I'm dreaming of RSS in => AIML out

I am still trying to get my head around the relationship between chatbots and the Semantic Web, or Web 3.0.... Any thoughts or comments on the precise nature of this relationship are welcome.

Converting from VKB back into AIML was my first crash course in working with XML dialects.... Since then the old lightbulb has gone off, or rather "on" I should say, and it suddenly dawned on me that the whole hullabaloo about Web 2.0 largely centers on the exchange of metadata, most often in the form of RSS, another XML dialect.

I was really stoked to learn of the work of Eric Freese, apparently processing logic using the Jena framework then manually(?) converting that RDF into AIML; however, I continue to wait for word of his "Semetag/AIMEE" example at http://www.semetag.com .

My understanding is that it is quite do-able, as in off the shelf, to pull RSS into a database and accumulate it there.... Could such a database of RSS not be used as a potential knowledgebase for a chatbot?

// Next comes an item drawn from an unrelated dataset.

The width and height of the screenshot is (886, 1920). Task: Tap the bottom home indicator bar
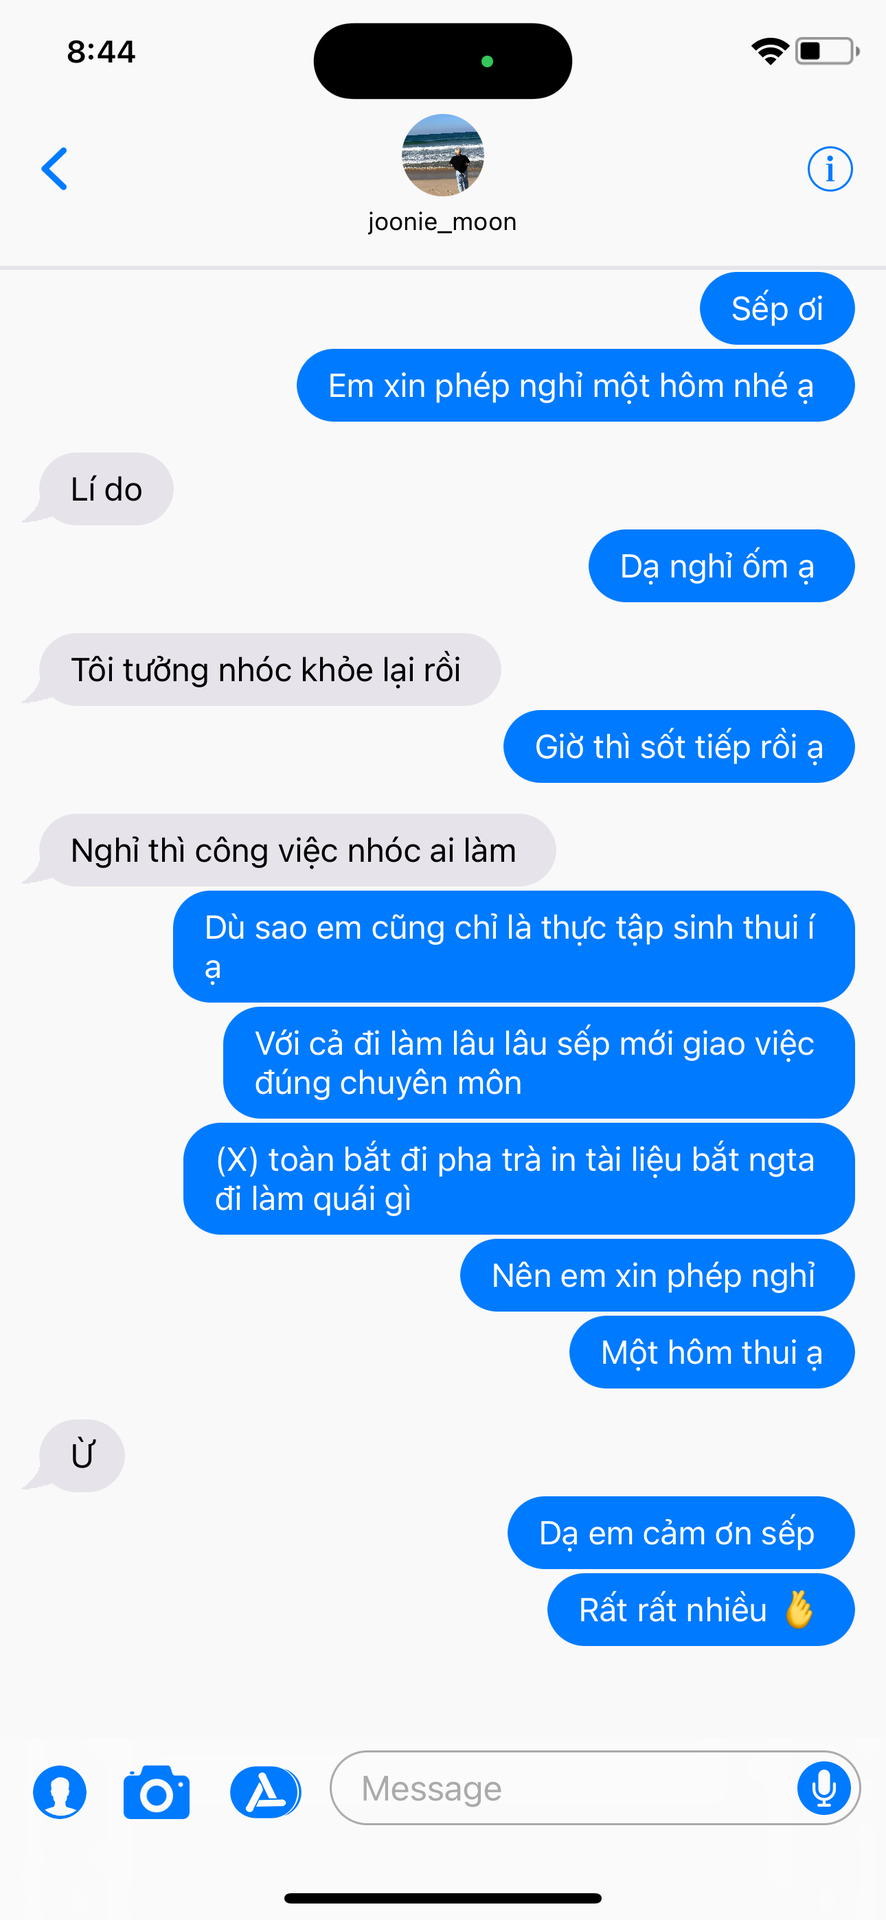443,1898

The missing element seems to be the processing, or DL Reasoner(?).... I have been unable to find any reference to such a web-based, modular DL Reasoner yet....

http://www.knoodl.com seems to be the closest thing to a "Web 2.0-style" collaborative ontology editor, which is fine for creating ontologies collectively, however falls short of meeting the processing requirement.

In short, I'm dreaming of RSS in => AIML out. At this point I would be happy with a "toy" or abbreviated system just to begin playing around with all this affordably (not least time-wise). So it seems what's still needed is a simple, plug and play "Web 2.0-style" (or is that "Web 3.0" style?) web-based DL Reasoner that accepts common OWL ontologies, then automagically goes from RDF into AIML....

31 December 2006

ByronBot - Byron Bay, Australia

Lately I've been working with chatterbot technology, a computer program designed to simulate an intelligent conversation with one or more human users via auditory or textual methods, using AIML or Artificial Intelligence Markup Language, an XML dialect for creating natural language software agents.

My latest creation is ByronBot (http://www.mendicott.com/byronbay/), which you can ask questions about Byron Bay and the Rainbow Region of northern New South Wales, Australia - where I now live.

Previously, I created the meta-guide geobot (http://www.meta-guide.com/), which knows continents, regions, all countries, all of their capitals, and can provide more such as maps, travel books and cool travel videos - as well as country-specific information about ecotourism and sustainable tourism.